▶ [EXERCISE DETAILS] For the word "computer", return each line of the data in which it occurs.

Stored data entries
*** Block opens ***

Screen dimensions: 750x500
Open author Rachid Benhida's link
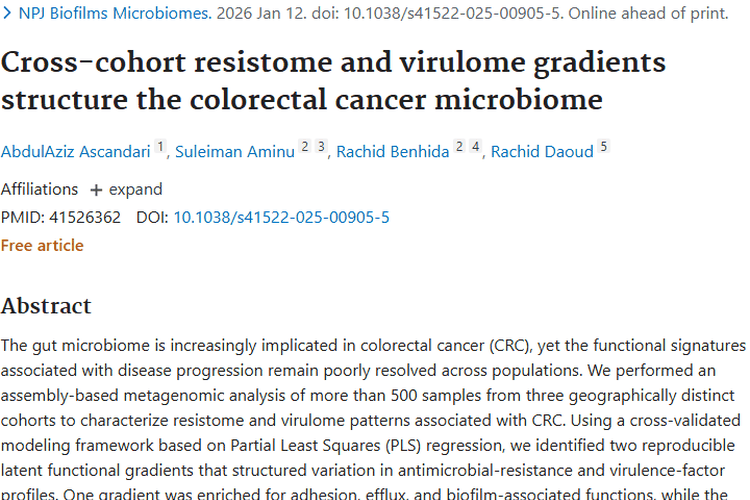pos(392,152)
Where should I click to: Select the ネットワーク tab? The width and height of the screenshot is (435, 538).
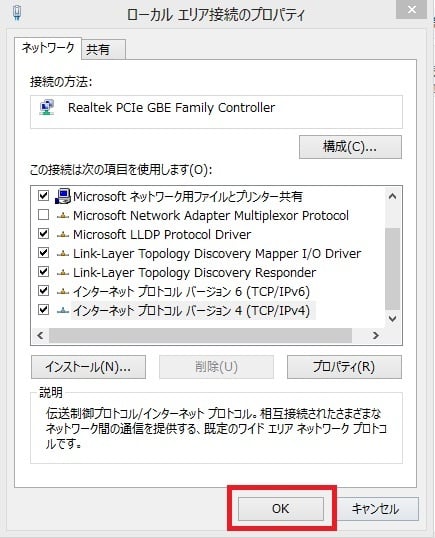coord(48,48)
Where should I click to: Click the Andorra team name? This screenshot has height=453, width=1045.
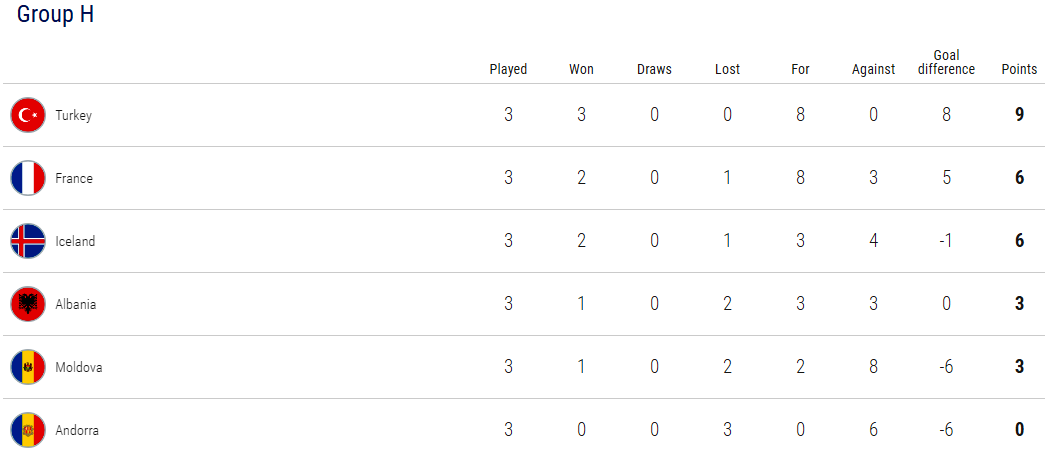pos(77,430)
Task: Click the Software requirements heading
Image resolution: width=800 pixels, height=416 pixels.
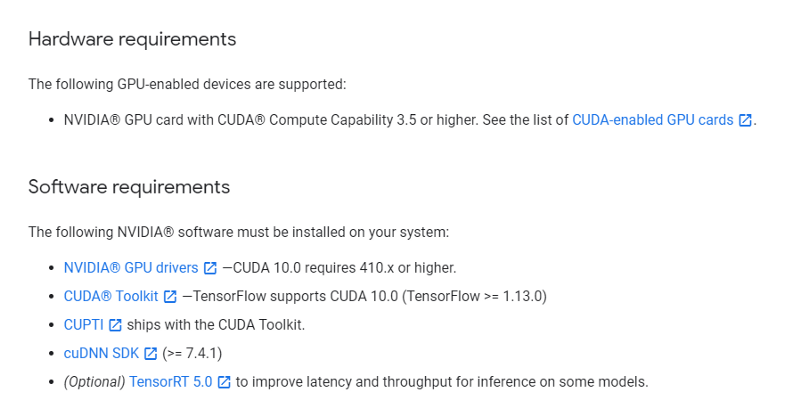Action: tap(129, 187)
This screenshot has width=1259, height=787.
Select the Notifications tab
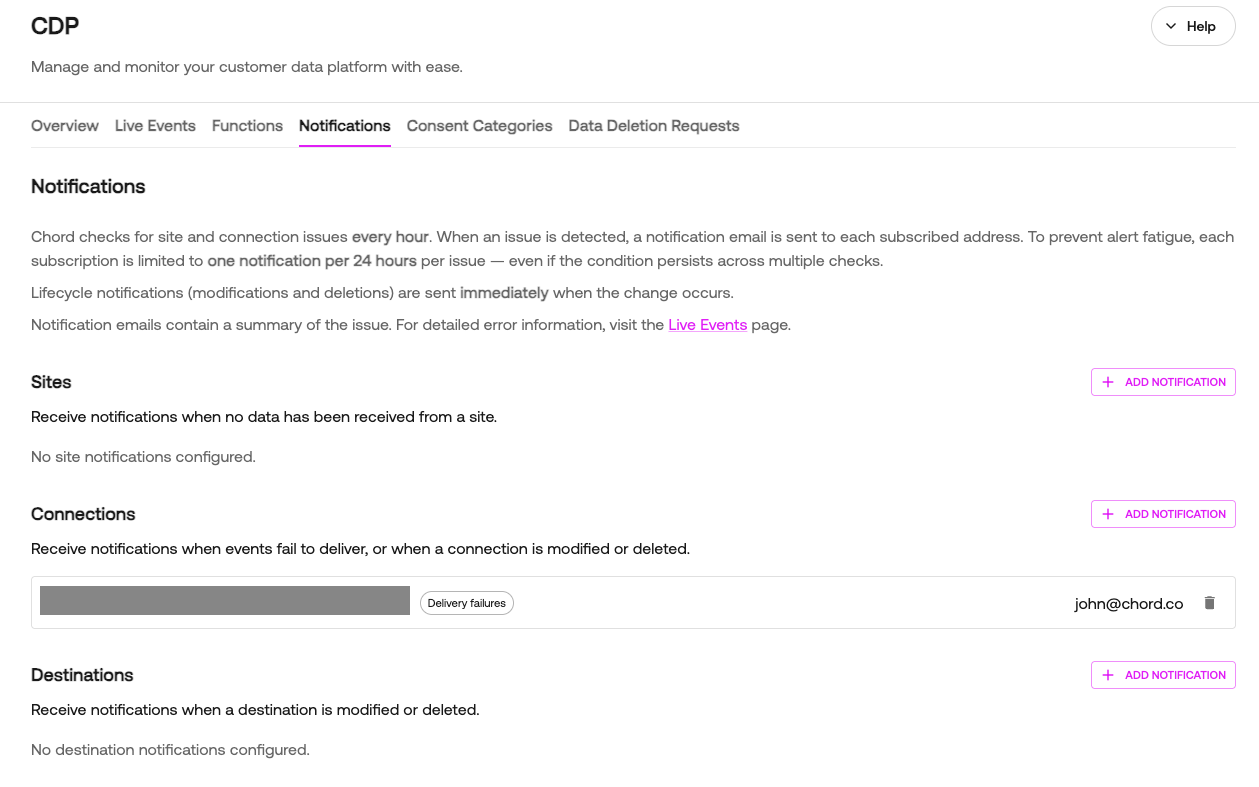[x=344, y=126]
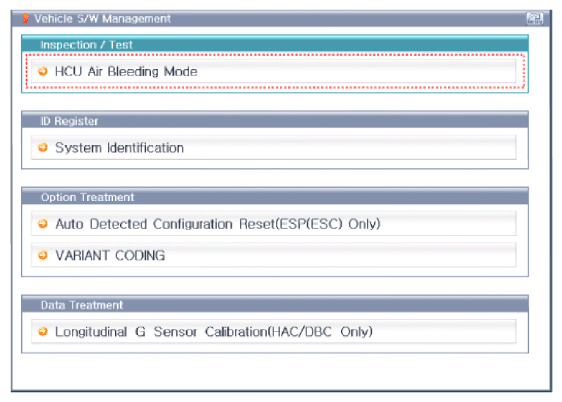This screenshot has height=402, width=562.
Task: Select the Option Treatment section header
Action: point(275,197)
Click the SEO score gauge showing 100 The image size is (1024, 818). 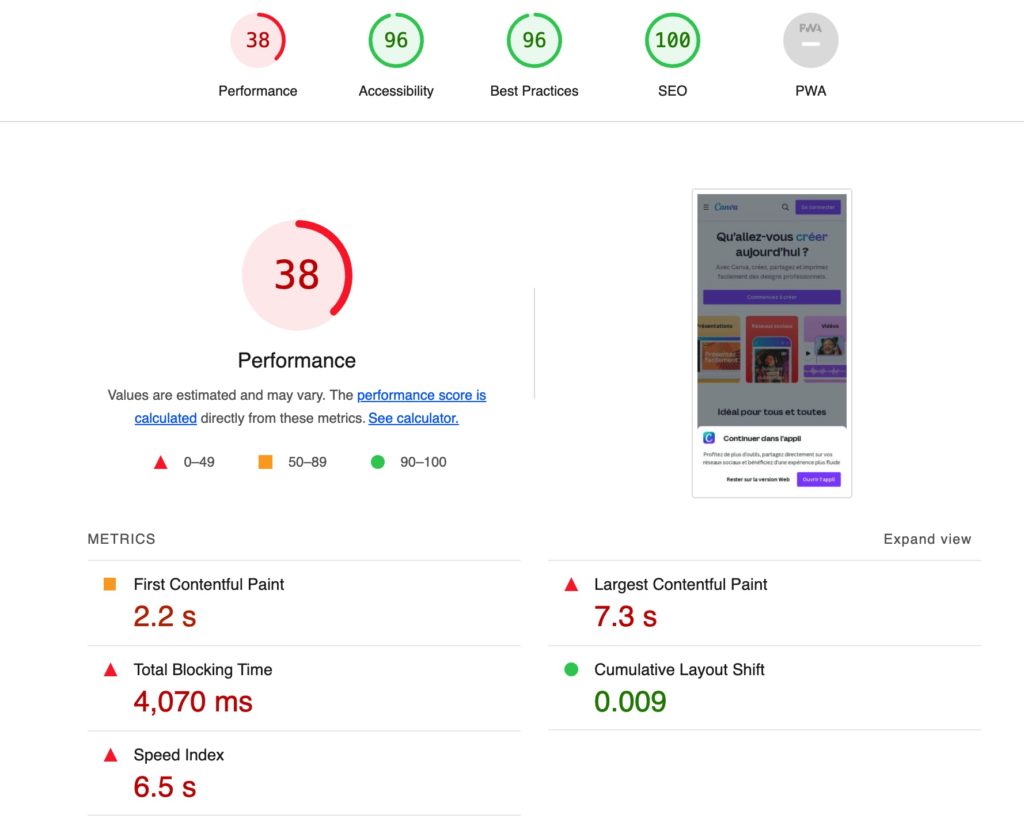(672, 40)
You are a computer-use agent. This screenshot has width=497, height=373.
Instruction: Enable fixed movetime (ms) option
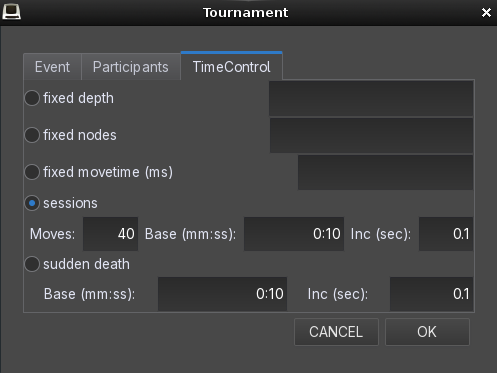pyautogui.click(x=32, y=172)
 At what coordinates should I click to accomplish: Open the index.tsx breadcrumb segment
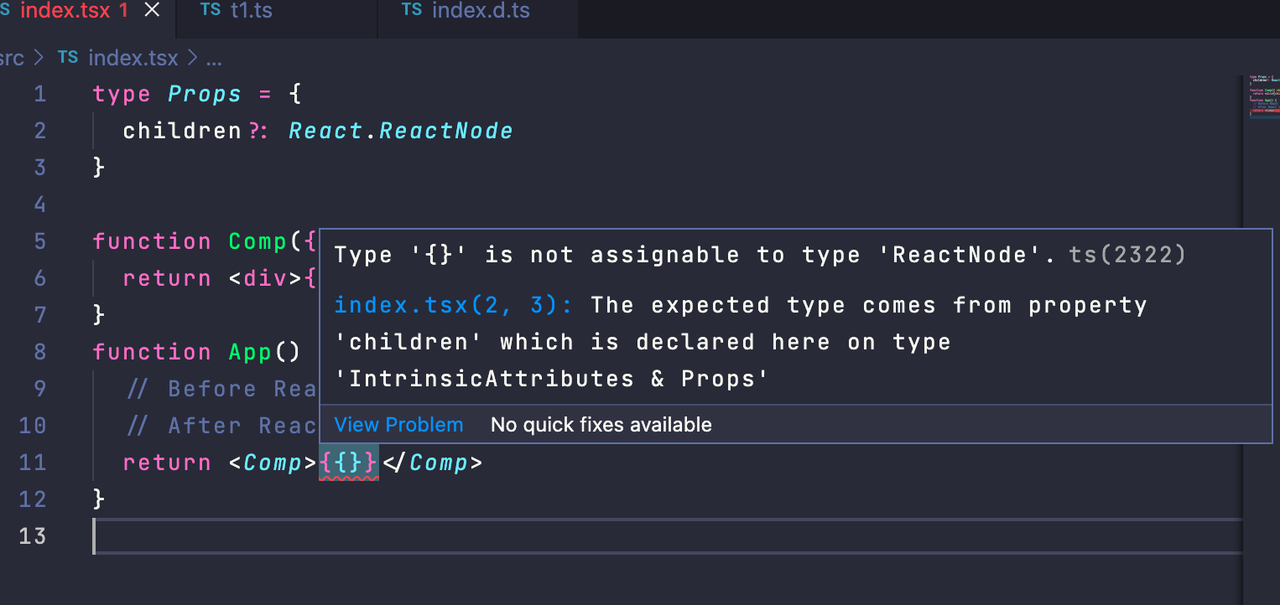(132, 58)
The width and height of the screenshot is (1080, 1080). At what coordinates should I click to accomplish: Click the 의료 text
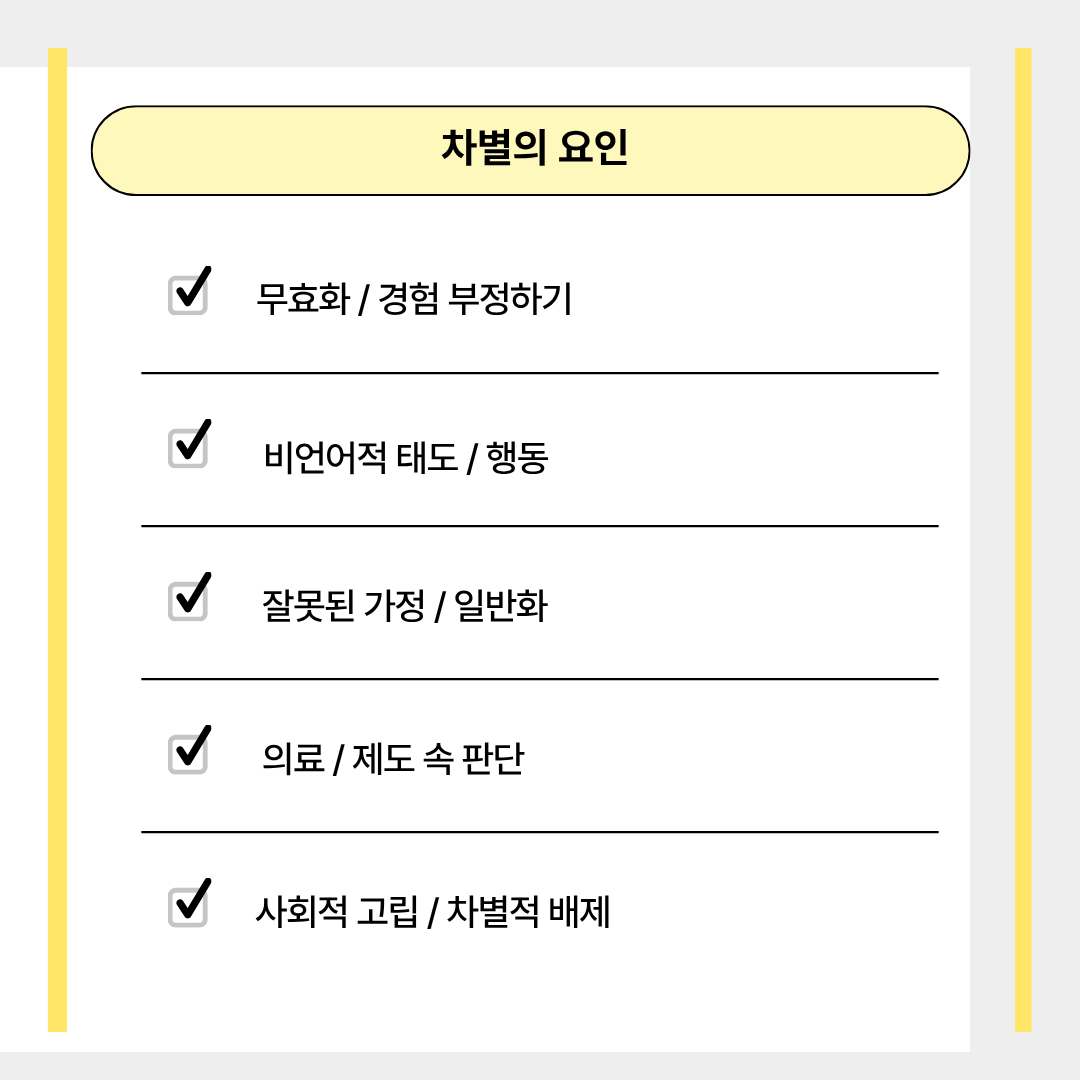pos(292,759)
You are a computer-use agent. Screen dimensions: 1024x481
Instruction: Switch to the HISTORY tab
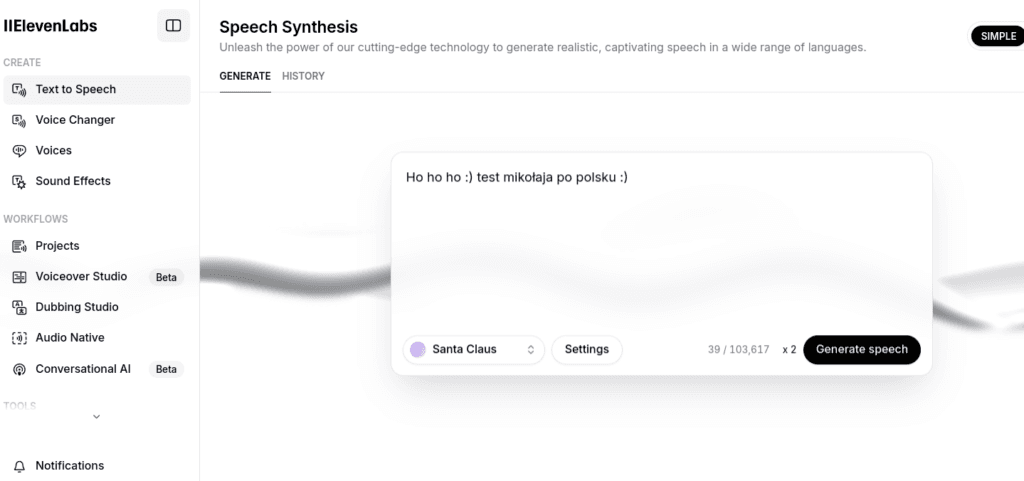[x=303, y=76]
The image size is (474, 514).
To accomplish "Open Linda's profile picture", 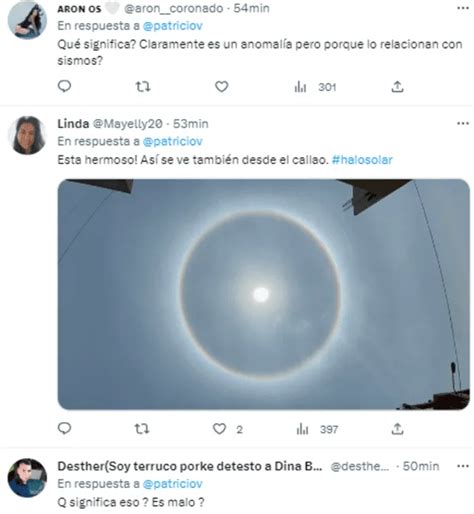I will point(27,135).
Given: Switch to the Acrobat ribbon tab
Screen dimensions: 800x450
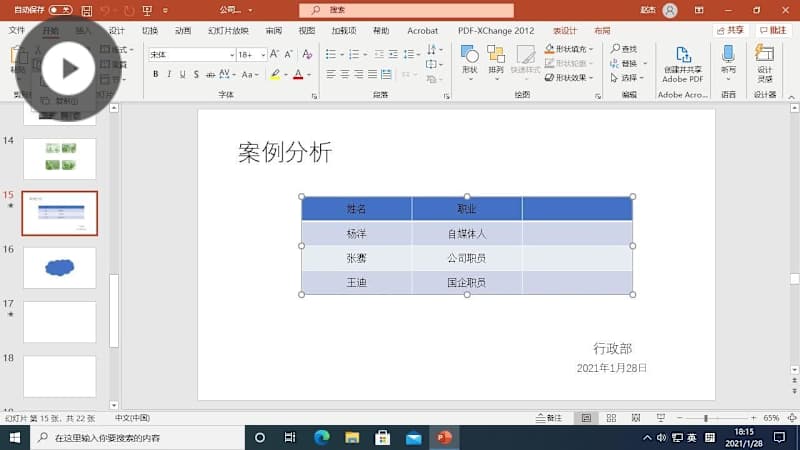Looking at the screenshot, I should click(422, 31).
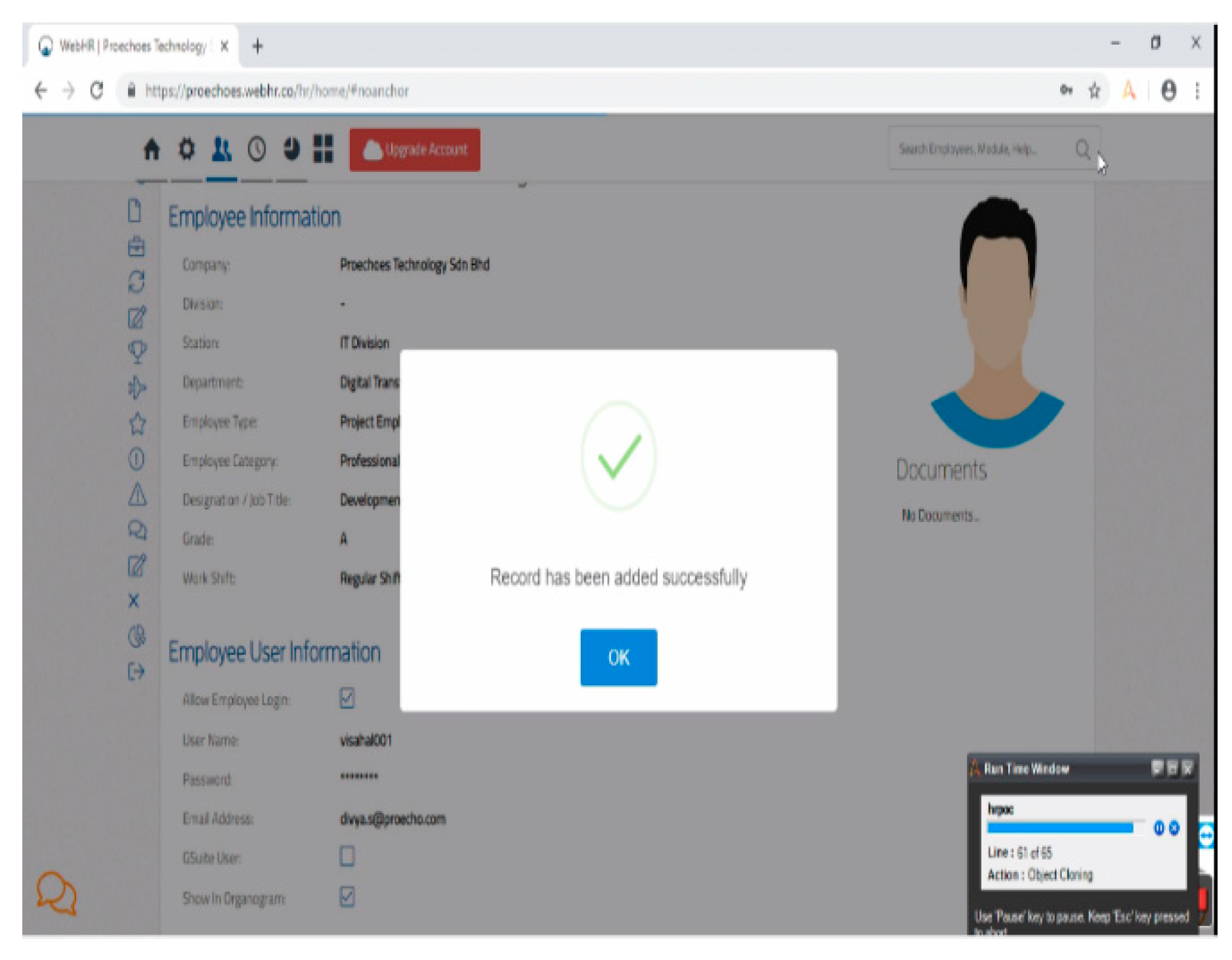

*** Block closes ***

▶ [RESPONSE]
You are a computer-use agent. This screenshot has width=497, height=373.
You are a computer-use agent. Screen dimensions: 1024x481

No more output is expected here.